## Requirement
Return every line of the records that contains the string "pyautogui".
— start —
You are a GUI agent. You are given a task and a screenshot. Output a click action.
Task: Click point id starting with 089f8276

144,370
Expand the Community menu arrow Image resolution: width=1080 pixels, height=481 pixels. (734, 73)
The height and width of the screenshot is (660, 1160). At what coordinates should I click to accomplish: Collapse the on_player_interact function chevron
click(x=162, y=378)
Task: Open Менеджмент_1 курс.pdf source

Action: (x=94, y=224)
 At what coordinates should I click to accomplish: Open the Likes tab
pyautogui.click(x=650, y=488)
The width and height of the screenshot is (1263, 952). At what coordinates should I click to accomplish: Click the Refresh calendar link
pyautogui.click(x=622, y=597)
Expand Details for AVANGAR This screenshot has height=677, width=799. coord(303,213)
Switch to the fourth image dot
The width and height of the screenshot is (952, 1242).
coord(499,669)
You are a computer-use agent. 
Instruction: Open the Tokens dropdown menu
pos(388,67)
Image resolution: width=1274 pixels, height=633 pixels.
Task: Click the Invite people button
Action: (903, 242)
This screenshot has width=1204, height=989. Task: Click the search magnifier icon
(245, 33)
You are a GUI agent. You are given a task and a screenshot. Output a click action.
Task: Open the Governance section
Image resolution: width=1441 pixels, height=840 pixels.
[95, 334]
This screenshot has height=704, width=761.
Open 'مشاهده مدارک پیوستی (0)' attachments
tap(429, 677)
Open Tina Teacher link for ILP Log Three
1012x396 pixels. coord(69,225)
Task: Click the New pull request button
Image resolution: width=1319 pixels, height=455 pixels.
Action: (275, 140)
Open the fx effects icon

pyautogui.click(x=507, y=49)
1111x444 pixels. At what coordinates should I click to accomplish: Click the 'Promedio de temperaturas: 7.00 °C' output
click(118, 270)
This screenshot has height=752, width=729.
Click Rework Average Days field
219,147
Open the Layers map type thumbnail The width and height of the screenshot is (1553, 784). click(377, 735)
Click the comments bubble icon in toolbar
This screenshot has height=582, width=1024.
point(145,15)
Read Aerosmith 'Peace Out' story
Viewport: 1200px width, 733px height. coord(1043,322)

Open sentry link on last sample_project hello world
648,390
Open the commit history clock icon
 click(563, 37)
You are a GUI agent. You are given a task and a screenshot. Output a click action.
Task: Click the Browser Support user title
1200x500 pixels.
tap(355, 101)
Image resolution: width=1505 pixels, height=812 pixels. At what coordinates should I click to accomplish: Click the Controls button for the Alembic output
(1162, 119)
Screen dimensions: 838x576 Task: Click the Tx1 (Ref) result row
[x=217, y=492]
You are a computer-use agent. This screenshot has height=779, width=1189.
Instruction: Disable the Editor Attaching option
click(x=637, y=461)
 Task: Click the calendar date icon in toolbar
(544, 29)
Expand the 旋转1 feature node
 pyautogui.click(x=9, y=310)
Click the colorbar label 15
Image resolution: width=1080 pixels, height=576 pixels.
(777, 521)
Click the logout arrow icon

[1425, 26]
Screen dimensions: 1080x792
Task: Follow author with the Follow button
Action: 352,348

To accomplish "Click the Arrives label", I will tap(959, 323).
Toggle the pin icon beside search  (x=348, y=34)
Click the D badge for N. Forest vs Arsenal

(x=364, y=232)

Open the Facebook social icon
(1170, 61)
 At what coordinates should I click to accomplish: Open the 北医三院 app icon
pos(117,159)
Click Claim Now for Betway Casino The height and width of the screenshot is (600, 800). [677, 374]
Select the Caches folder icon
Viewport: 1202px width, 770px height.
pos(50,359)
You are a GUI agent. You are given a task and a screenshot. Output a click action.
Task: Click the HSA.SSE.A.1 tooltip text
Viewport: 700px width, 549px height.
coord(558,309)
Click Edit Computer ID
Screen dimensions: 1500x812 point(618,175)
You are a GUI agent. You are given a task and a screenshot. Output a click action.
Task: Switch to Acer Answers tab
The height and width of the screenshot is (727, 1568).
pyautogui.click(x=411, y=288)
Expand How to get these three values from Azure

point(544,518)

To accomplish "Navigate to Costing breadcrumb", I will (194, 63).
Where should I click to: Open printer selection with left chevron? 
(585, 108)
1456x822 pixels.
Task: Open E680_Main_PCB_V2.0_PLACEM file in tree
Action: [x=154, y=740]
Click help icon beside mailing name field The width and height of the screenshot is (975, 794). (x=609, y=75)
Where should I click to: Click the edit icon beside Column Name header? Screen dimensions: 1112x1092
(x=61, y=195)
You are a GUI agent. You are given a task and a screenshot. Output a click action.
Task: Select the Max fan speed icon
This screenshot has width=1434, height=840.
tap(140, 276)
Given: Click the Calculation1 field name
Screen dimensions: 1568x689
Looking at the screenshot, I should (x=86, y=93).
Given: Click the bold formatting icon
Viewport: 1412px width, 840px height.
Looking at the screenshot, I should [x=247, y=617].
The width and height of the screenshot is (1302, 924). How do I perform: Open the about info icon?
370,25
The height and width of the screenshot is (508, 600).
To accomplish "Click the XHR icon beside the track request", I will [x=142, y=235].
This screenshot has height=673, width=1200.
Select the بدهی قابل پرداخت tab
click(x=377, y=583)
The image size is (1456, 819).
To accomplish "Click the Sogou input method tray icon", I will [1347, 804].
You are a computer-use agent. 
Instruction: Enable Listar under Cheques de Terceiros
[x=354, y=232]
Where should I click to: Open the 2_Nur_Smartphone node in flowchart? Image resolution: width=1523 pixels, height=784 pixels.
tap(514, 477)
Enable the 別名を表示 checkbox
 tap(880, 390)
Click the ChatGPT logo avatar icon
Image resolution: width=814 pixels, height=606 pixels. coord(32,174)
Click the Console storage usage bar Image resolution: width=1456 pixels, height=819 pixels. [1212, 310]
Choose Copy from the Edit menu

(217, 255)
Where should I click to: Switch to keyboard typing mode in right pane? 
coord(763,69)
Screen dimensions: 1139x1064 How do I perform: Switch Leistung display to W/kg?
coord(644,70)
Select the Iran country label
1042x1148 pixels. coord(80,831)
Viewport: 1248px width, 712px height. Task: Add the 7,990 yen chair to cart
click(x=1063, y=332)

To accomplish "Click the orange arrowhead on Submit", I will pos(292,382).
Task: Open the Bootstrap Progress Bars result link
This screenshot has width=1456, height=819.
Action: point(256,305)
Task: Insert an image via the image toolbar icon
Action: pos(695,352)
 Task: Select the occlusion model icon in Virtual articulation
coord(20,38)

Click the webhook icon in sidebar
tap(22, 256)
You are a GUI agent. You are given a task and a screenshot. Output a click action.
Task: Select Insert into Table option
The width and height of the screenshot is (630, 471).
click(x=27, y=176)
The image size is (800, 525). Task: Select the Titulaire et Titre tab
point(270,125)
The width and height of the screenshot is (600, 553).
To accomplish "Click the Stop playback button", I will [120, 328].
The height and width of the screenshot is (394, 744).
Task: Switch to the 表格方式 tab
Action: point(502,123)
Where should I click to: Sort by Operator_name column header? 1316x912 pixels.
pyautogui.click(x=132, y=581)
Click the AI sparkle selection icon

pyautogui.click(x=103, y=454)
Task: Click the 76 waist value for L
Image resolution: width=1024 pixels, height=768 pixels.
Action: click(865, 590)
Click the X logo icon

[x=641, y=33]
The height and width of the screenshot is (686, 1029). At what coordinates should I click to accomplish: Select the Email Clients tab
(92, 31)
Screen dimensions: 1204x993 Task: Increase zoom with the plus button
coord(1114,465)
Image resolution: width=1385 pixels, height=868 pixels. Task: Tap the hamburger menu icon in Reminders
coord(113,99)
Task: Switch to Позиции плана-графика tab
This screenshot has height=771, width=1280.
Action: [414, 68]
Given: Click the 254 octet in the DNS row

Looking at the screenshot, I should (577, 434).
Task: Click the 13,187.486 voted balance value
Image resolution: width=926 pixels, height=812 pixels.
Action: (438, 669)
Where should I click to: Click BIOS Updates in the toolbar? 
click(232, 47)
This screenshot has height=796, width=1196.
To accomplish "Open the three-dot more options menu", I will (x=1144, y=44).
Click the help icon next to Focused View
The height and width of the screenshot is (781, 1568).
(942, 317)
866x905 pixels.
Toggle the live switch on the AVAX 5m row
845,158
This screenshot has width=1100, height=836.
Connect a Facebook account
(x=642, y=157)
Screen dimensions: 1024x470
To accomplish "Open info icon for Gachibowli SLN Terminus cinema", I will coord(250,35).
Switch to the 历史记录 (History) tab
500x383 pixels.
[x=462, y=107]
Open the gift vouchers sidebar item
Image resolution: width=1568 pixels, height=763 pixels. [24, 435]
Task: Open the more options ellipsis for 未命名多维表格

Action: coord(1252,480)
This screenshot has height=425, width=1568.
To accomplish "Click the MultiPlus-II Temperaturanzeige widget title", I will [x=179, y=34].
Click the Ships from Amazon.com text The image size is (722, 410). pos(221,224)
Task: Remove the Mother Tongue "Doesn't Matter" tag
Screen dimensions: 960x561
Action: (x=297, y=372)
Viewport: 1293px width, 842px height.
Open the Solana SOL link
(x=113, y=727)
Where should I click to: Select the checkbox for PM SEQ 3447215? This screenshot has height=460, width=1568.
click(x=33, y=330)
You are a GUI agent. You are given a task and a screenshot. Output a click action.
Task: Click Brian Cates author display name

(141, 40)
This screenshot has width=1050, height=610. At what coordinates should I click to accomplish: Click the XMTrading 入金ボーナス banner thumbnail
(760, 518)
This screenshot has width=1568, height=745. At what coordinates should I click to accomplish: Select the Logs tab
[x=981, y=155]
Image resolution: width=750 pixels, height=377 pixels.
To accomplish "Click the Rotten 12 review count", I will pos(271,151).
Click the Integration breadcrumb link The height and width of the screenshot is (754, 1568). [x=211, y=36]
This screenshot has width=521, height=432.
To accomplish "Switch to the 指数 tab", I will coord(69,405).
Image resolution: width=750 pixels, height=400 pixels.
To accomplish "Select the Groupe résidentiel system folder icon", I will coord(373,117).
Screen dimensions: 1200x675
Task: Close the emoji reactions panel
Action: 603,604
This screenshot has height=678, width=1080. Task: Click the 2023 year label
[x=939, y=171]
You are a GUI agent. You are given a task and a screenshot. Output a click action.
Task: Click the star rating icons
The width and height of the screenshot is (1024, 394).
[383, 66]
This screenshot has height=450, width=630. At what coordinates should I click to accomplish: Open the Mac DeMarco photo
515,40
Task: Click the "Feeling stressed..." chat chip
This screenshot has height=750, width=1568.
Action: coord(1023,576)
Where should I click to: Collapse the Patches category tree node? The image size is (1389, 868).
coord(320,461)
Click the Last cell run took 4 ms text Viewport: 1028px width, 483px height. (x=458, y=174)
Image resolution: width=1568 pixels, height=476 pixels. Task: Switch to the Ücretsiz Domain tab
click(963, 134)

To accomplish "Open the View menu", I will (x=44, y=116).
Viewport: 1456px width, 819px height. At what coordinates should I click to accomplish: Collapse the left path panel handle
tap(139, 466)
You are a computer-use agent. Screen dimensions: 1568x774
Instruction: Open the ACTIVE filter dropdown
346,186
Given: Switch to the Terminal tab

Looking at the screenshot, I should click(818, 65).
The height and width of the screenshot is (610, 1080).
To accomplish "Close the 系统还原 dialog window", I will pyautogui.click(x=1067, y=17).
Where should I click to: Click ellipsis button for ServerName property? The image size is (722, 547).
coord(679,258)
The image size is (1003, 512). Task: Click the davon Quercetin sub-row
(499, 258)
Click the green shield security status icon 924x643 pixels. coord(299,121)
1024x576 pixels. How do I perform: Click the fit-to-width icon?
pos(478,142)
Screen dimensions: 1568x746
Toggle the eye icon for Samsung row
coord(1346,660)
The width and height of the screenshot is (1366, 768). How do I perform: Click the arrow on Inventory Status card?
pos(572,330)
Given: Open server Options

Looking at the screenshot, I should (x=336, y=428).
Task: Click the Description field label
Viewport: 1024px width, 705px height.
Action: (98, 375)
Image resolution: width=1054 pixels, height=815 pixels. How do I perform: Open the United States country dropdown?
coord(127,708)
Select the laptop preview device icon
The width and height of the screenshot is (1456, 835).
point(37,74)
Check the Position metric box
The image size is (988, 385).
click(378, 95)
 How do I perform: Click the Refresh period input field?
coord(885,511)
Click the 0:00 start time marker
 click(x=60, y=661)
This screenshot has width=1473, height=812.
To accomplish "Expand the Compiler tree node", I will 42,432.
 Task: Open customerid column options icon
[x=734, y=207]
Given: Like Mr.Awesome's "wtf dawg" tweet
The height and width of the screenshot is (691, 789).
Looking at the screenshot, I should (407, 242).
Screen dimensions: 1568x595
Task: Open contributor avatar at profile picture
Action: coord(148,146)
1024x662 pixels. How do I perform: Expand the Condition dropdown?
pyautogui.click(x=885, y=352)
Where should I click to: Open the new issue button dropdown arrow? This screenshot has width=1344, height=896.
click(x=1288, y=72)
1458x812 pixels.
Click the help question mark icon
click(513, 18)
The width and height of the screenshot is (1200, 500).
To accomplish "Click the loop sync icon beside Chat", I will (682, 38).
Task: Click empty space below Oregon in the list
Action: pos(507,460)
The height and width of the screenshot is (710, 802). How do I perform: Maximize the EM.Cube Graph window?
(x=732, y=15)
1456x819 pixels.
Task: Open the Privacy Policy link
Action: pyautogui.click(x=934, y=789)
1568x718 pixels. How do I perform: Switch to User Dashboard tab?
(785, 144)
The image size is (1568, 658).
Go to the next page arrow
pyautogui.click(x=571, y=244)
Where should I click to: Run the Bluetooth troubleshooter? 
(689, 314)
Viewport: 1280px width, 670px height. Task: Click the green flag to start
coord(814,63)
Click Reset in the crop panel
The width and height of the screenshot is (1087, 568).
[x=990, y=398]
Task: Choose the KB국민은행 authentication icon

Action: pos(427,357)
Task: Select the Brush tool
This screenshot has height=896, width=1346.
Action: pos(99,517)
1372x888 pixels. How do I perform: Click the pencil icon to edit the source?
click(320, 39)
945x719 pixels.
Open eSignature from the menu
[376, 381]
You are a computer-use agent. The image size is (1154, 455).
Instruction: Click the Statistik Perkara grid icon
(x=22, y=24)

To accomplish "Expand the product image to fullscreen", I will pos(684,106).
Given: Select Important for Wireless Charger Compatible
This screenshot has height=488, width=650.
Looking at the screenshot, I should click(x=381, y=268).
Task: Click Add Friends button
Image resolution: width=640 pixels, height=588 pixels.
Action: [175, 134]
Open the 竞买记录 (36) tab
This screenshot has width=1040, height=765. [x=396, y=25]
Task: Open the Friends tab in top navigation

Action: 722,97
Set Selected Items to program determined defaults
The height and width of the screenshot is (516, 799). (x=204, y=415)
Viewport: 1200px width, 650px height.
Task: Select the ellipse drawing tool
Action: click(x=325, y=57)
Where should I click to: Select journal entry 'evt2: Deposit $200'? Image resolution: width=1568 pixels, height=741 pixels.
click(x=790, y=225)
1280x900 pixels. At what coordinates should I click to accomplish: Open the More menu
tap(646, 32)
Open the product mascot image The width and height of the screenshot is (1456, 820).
— end —
## Result of this exercise
pyautogui.click(x=650, y=488)
pyautogui.click(x=622, y=597)
pyautogui.click(x=507, y=49)
 pyautogui.click(x=9, y=310)
pyautogui.click(x=411, y=288)
pyautogui.click(x=132, y=581)
pyautogui.click(x=103, y=454)
To accomplish "Close the 系统还原 dialog window", I will pyautogui.click(x=1067, y=17).
pyautogui.click(x=885, y=352)
Action: pyautogui.click(x=934, y=789)
pyautogui.click(x=571, y=244)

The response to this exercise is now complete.